━━━ TEXT

A. David's second opportunity to kill Saul.

1. (1Sa 26:1-4) The Ziphites betray David again.

Now the Ziphites came to Saul at Gibeah, saying, "Is David not hiding in the hill of Hachilah, opposite Jeshimon?" Then Saul arose and went down to the Wilderness of Ziph, having three thousand chosen men of Israel with him, to seek David in the Wilderness of Ziph. And Saul encamped in the hill of Hachilah, which is opposite Jeshimon, by the road. But David stayed in the wilderness, and he saw that Saul came after him into the wilderness. David therefore sent out spies, and understood that Saul had indeed come.

a. Now the Ziphites came to Saul: The Ziphites - the people of the city of Ziph - had betrayed David's whereabouts to Saul before (1 Samuel 23:19-23). Now, they try to gain King Saul's favor again by helping Saul find David again.

b. Saul went, having three thousand chosen men of Israel with him, to seek David. This means Saul has gone back on his previous repentance shown in 1 Samuel 24:16-21. At that time, David had opportunity to kill Saul, but did not take it. When David boldly demonstrated this to Saul, the king was greatly moved emotionally, and publicly repented for his murderous intentions toward David. Saul's repentance was deep, sincere, and emotional - but it didn't last very long.

i. Three thousand chosen men reminds us that Saul had a great numerical advantage. 3,000 against 600 is a significant advantage.

c. David therefore sent out spies: David, as wise and capable commander, constantly monitors the movements of Saul. David knows where Saul is, but Saul does not know where David is.

2. (1Sa 26:5-8) David's second opportunity to kill Saul.

━━━━━━
━━━ ENTRIES SUPPLIED

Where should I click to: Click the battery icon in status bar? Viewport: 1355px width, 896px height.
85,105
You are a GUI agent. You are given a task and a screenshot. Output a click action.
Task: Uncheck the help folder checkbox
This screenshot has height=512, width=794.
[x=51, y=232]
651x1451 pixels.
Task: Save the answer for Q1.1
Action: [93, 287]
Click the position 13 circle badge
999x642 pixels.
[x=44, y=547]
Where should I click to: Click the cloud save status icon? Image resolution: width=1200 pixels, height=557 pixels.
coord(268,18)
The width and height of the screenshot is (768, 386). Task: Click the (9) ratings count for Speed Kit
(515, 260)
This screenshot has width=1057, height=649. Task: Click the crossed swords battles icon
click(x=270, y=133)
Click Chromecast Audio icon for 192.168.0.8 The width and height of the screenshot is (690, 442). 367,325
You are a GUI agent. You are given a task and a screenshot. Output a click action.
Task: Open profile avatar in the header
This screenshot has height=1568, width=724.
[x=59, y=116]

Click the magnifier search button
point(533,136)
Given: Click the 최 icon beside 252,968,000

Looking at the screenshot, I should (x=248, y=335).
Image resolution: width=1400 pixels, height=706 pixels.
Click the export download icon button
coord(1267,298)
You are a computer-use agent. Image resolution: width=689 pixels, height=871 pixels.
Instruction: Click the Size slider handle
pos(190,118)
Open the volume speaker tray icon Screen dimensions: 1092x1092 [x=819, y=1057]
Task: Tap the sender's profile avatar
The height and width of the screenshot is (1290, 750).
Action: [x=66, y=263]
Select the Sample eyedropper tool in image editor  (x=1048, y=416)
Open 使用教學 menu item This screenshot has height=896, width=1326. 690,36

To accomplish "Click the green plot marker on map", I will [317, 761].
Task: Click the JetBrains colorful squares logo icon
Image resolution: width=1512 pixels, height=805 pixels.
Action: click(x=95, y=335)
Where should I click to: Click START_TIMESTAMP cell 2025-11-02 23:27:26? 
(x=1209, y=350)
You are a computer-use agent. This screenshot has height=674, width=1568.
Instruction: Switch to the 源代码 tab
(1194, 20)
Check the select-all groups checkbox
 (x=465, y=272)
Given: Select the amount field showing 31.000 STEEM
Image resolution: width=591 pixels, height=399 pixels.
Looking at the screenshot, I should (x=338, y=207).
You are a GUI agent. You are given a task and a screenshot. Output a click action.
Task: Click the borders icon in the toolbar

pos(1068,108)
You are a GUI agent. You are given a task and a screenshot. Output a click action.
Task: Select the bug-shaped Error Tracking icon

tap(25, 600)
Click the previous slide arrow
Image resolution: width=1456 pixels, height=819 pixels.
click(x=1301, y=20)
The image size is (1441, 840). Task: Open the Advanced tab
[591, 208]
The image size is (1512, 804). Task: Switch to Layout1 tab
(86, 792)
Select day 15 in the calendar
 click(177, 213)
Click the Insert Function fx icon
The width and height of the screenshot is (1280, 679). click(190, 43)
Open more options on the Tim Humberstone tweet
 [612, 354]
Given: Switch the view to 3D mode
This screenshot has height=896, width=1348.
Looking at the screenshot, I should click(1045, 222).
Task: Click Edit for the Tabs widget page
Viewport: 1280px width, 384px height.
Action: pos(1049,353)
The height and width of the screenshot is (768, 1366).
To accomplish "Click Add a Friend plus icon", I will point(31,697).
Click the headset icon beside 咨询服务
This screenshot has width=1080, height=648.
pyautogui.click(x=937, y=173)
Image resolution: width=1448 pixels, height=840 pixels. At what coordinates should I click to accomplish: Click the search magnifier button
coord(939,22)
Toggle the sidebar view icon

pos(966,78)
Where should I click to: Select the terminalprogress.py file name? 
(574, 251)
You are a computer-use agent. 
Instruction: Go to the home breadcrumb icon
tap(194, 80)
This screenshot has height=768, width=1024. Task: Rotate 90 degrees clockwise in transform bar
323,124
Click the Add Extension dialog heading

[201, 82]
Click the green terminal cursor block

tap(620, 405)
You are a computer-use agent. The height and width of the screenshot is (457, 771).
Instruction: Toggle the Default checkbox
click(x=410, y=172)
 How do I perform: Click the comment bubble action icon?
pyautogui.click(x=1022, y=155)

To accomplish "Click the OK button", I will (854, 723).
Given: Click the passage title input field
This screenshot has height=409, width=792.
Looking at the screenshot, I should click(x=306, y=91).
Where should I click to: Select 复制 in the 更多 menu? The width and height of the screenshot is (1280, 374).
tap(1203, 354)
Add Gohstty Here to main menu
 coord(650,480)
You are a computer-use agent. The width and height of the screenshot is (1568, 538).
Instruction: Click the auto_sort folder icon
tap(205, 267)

━━━━━━

## WHAT IS ASKED
A – Quote the commentary on 1 Samuel 26 from "i. Three thousand" to "where David is.".
B – Write the next part of the commentary on 1 Samuel 26, continuing after its final line.

## ANSWERS PER TASK
A –
i. Three thousand chosen men reminds us that Saul had a great numerical advantage. 3,000 against 600 is a significant advantage.

c. David therefore sent out spies: David, as wise and capable commander, constantly monitors the movements of Saul. David knows where Saul is, but Saul does not know where David is.

B –
So David arose and came to the place where Saul had encamped. And David saw the place where Saul lay, and Abner the son of Ner, the commander of his army. Now Saul lay within the camp, with the people encamped all around him. Then David answered, and said to Ahimelech the Hittite and to Abishai the son of Zeruiah, brother of Joab, saying, "Who will go down with me to Saul in the camp?" And Abishai said, "I will go down with you." So David and Abishai came to the people by night; and there Saul lay sleeping within the camp, with his spear stuck in the ground by his head. And Abner and the people lay all around him. Then Abishai said to David, "God has delivered your enemy into your hand this day. Now therefore, please, let me strike him at once with the spear, right to the earth; and I will not have to strike him a second time!"

a. Now Saul lay within the camp: The King James Version says that Saul lay within the trench. The translation is pretty literal from the Hebrew, but gives the wrong idea. The idea is that the perimeter of Israeli army camp was marked by the tracks of their wagons, and it was within the perimeter of the camp that Saul slept. Saul lay within the camp is a good translation of the idea.

b. So David arose and came to the place where Saul had encamped: The last time David and Saul met, David was simply hiding from Saul, and Saul happened upon the place where David hid. This time, David actively seeks Saul out.

i. So David arose means that David himself went. He could have sent any of his 600 men to do this job, and from a military sense, it made more sense to send someone else. Why should David take on such a dangerous mission? The fact that David did this shows his boldness and courage; the outcome of it all shows God was leading him in it.

c. David saw the place where Saul lay, and Abner the son of Ner, the commander of his army: As the entire army sleeps, Saul sleeps near the commander of his army. Then David, with a trusted assistant (Abishai the son of Zeruiah), secretly creeps down to where Saul and Abner sleep. With Saul's spear stuck in the ground by his head, and all asleep, Saul is completely vulnerable.

d. Then Abishai said to David, "God has delivered your enemy into your hand this day": Here, David receives the same advice as on the previous occasion he had to kill Saul (1 Samuel 24:4). Each time, David's associates pointed out that this circumstance was not an accident, God designed it - and the design was for David to take righteous vengeance upon Saul.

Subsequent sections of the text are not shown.